At the age of six, Kirby was put into foster care after her mother died. Although from a black African background, Kirby was placed with two white foster parents, but she says this had no bearing on how welcome her carers made her feel.
“The family really took me in,” she recalls. “They never made me feel any different. They literally treated me like I was one of their kids – they had three of their own, all older than me. Even their children called me their sister.”
Apart from a brief, unsuccessful period with another foster carer, Kirby stayed with this foster family until she was 12. After that, she was cared for by her aunt. Looking back on what was a difficult period following the death of her mother, Kirby, now 22, feels immense gratitude to her foster family for the support they gave her.
“After my Mum died, I was a typical temper tantrum child,” she says. “A lot of foster carers might have thought, ‘this is too much’, but they stuck it out with me. I feel very grateful to them.”

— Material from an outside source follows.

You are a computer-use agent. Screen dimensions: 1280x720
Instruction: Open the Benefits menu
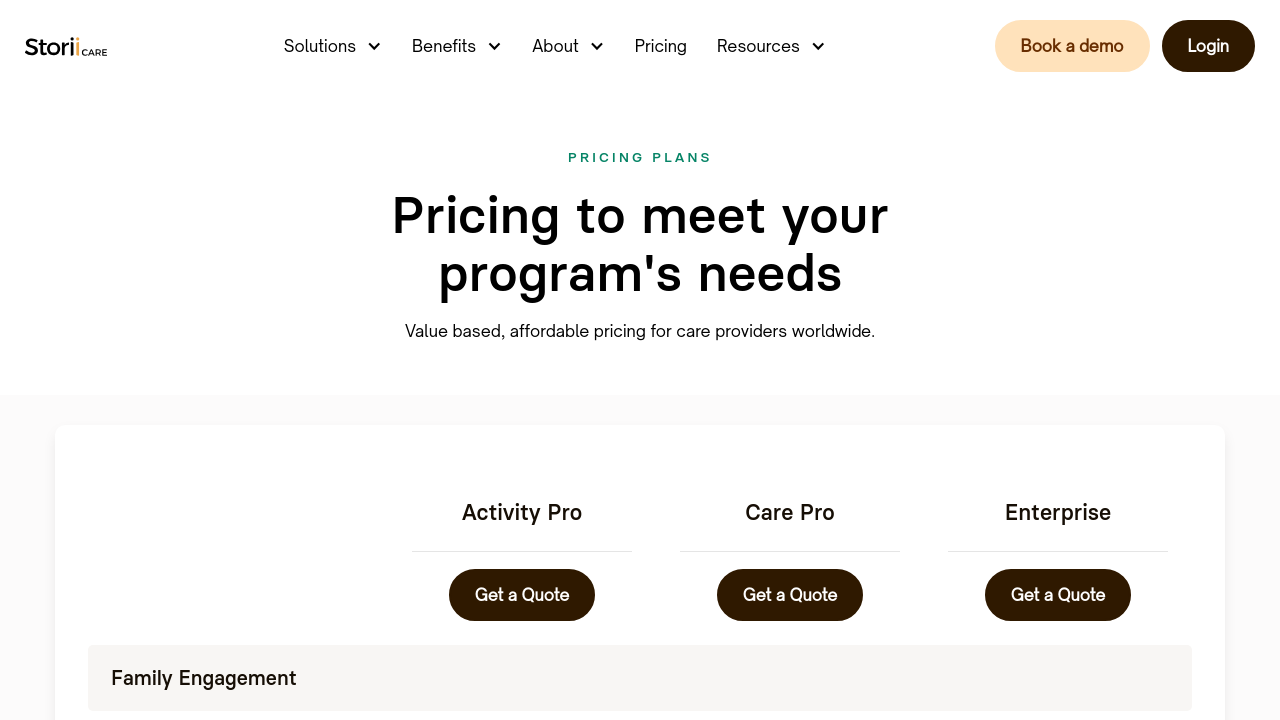[x=444, y=46]
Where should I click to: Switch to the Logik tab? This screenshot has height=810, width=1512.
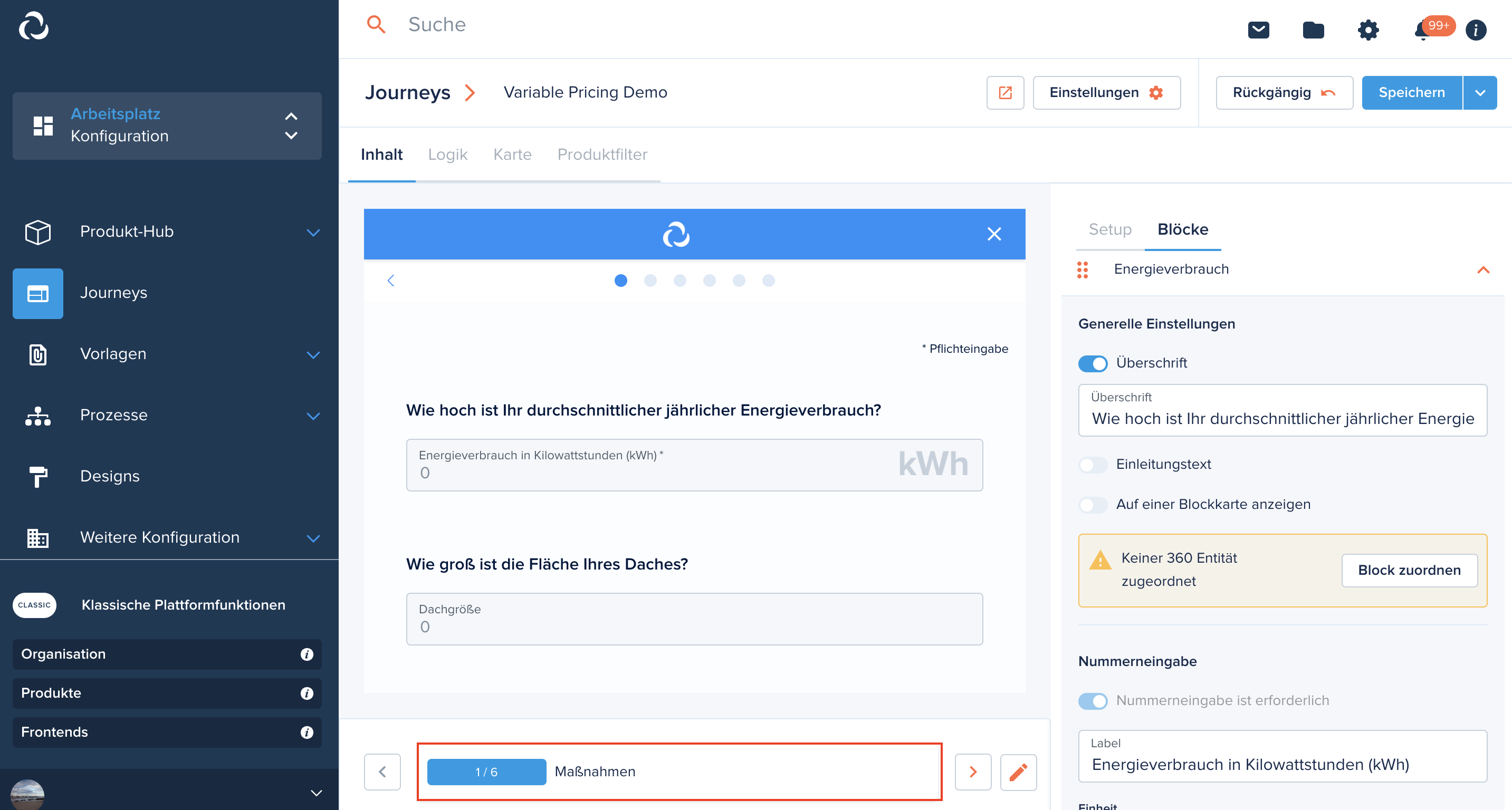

Stories such as Kirby’s are illustrative of the transformative role foster carers play in providing stability to thousands of vulnerable children and young people in the UK. According to campaigning charity the Fostering Network, around 59,000 children live with 45,000 foster families across the UK – representing around 80 per cent of the total number of children in care in the UK.
However, there are not enough carers to meet the volume of children coming into the care system. The Fostering Network estimates that in 2012, 8,750 new foster families must be recruited to keep up with demand. This is partly due to the sharp increase in the number of children entering care since the Baby Peter tragedy in Haringey came to light in late 2008. The current turnover of foster carers is exacerbating the situation, with 14 per cent retiring or leaving the workforce each year.
“There is always a shortage of foster carers. More children have been coming into care in the past year, but I’m not sure there’s been a similar increase in foster carers being recruited,” says Elaine Dibben, foster care consultant at the British Association for Adoption and Fostering (BAAF).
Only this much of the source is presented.